Yanevich snatches it. "Shete-it!" He flips it to Piniaz. Ito reads it, gives me an unreadable look, passes it on. It finally meanders around to me.

It's a typical Command press release, describing the Main Battle encounter. That the vessel we destroyed was crippled isn't mentioned. Neither is the loss of Johnson's Climber. The only outright untruths are improbable patriotic quotes attributed to my companions-----

And to me. In fact, the whole damned thing is supposed to be my report from the front! "I'll kick that asshole right in the cocksucker!" My juice squeezie ricochets off a bulkhead. "He can't do that to me!"

"Nice throw," Yanevich observes. "Smooth. No break in your wrist."

According to the release, I filed a report running, themat-ically, "Shoulder to shoulder...

Heedless of the death screaming round them... United in their implacable will to exact retribution from the destroyers of Bronwen and plunderers of Sierra..."

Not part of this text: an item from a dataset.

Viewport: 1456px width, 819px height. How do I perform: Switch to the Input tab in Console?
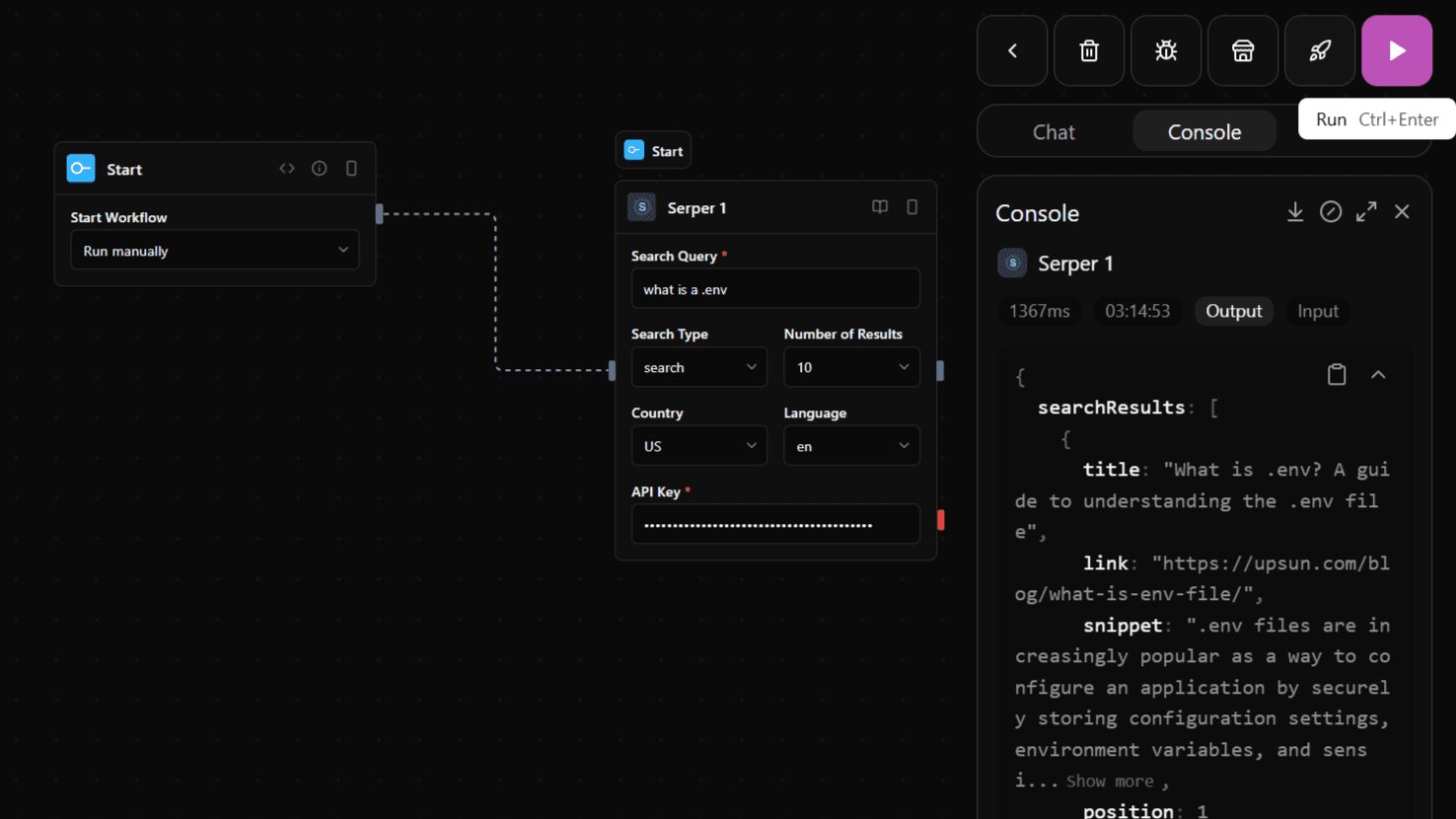coord(1317,311)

"Shit. 'Shoulder to shoulder' is the only true thing here. Should've said asshole to elbow.

Screaming? In vacuum? Where the hell is Bronwen? I never heard of it. And Sierra is such a nothing we didn't bother defending it."

Grinning, Yanevich intones, "'Driven by the justice of their cause...'"

Piniaz titters. "'Inspired by the memories of the slavery these vermin impose... Every man a hero...' Hey. You're one hell of a writer."

"Sure. When butterflies give milk."

"You saying I ain't a hero? I'll sue, you slanderer. I can prove it. Says so right here. If the Admiral says it, it's got to be true."

I can't take any more. I fling the flimsy at Bradley. "Here, Charlie. More toilet paper."

That goddamned Tannian. Just when I was starting to defend him. Issuing press releases over my name.

It's a kick in the head, that's what. I don't mind having my name spread all over Confederation.

That'll help the book when it comes out. But I want the words by which I'm known to be my own.

I can cut my own wrists just fine, Admiral. Don't give me any help.

Maybe Johnson's fate and Command's failure to acknowledge it are making me a little touchy. I don't know. But these cockamamie reports have got to stop.